Technological advancements have facilitated the availability of reliable and thorough genetic analysis in many medical fields, including neurology. In this review, we focus on the importance of selecting the appropriate genetic test to aid in the accurate identification of disease utilizing currently employed technologies for analyzing monogenic neurological disorders.
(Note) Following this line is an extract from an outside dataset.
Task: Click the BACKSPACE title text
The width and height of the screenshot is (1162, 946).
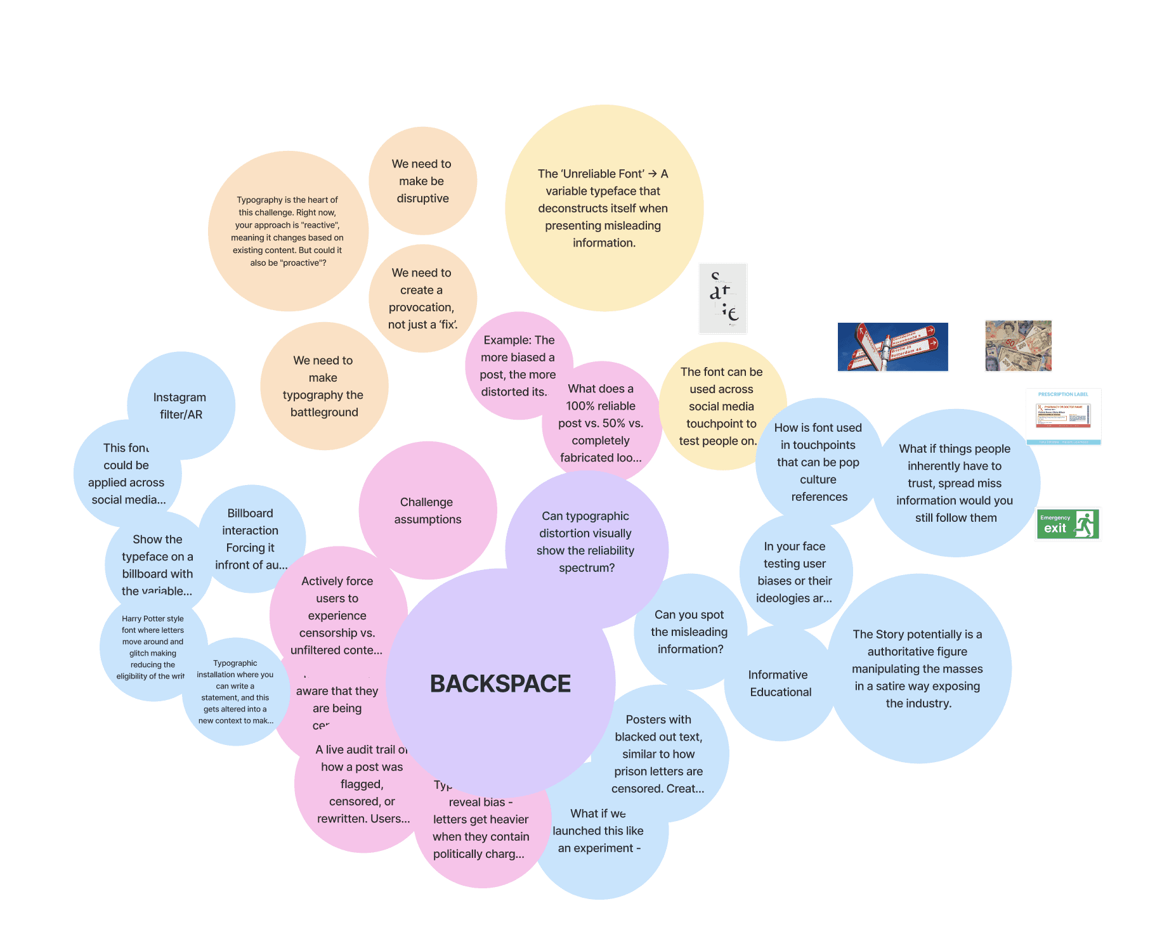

Moreover, the applicability of comprehensive analysis via NGS for various genetically heterogeneous neurological disorders is reviewed, revealing its efficiency in clarifying a frequently cloudy diagnostic picture and delivering a conclusive and solid diagnosis that is essential for the proper management of the patient.

The feasibility and effectiveness of medical genetics in neurology require interdisciplinary cooperation among several medical specialties and geneticists, to select and perform the most relevant test according to each patient's medical history, using the most appropriate technological tools.

The prerequisites for a comprehensive genetic analysis are discussed, highlighting the utility of appropriate gene selection, variant annotation, and classification. Moreover, genetic counseling and interdisciplinary collaboration could improve diagnostic yield further. Additionally, a sub-analysis is conducted on the 1,502,769 variation records with submitted interpretations in the Clinical Variation (ClinVar) database, with a focus on neurology-related genes, to clarify the value of suitable variant categorization.

Finally, we review the current applications of genetic analysis in the diagnosis and personalized management of neurological patients and the advances in the research and scientific knowledge of hereditary neurological disorders that are evolving the utility of genetic analysis towards the individualization of the treatment strategy.